▶ [The problem]:
The answer is the line with "Copy response content with copy icon" and every line after it to the end of the listing, retyped exactly. Pictures do not belong in it.
--- Material for this task Enclosed Below ---
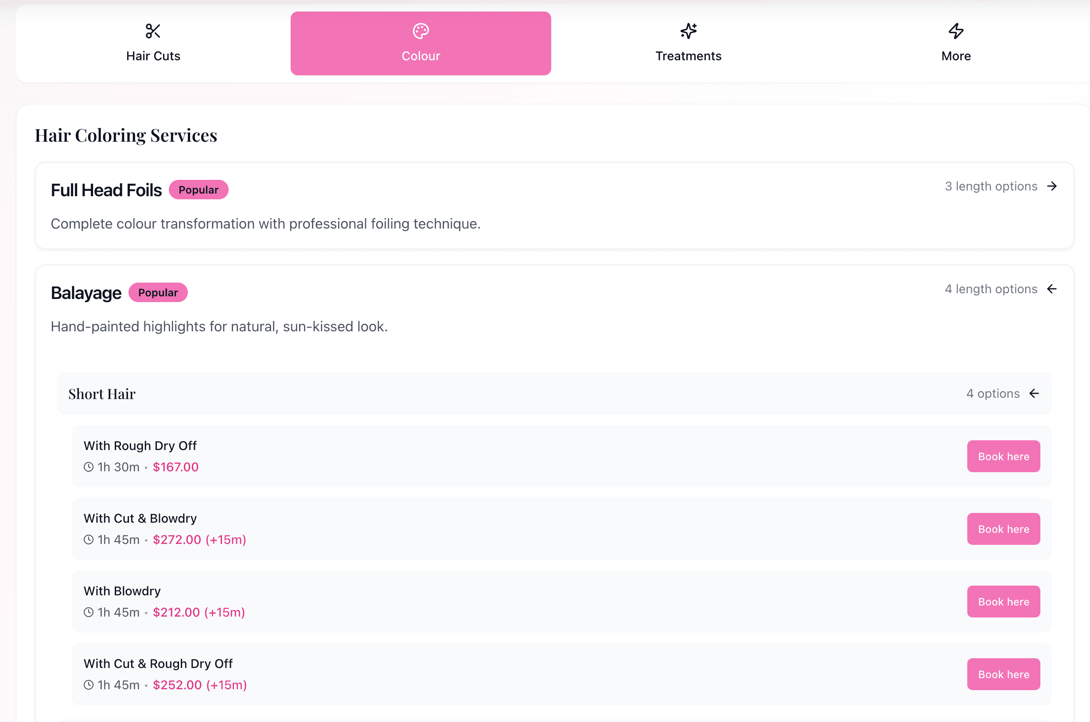
Task: Expand Full Head Foils length options
Action: [x=999, y=186]
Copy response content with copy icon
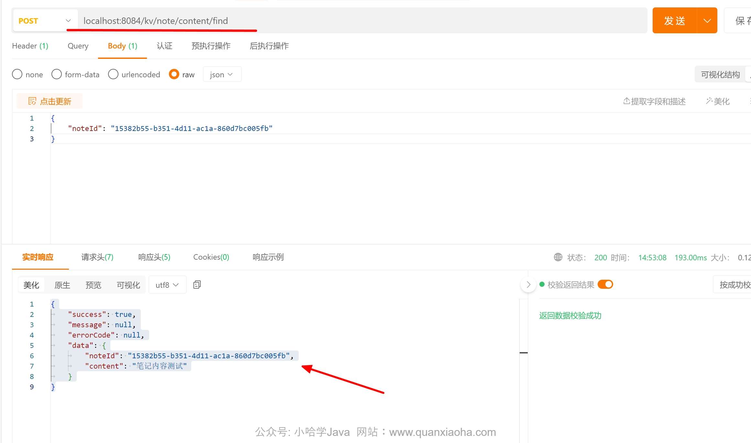751x443 pixels. pos(197,285)
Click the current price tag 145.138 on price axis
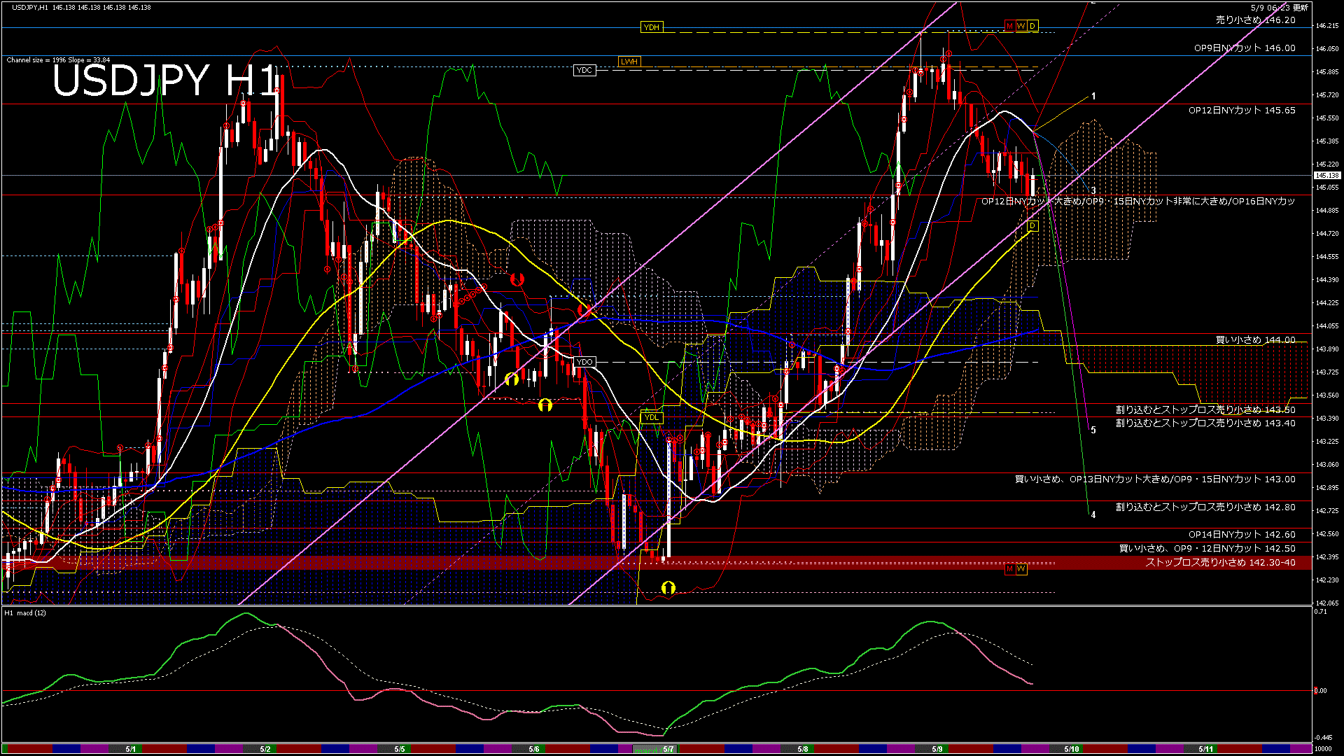The height and width of the screenshot is (756, 1344). pyautogui.click(x=1327, y=176)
--- End of Enclosed Material for this task ---
▶ [Output for this task]:
Copy response content with copy icon
751x443 pixels. pos(197,285)
Click the current price tag 145.138 on price axis
The height and width of the screenshot is (756, 1344). pyautogui.click(x=1327, y=176)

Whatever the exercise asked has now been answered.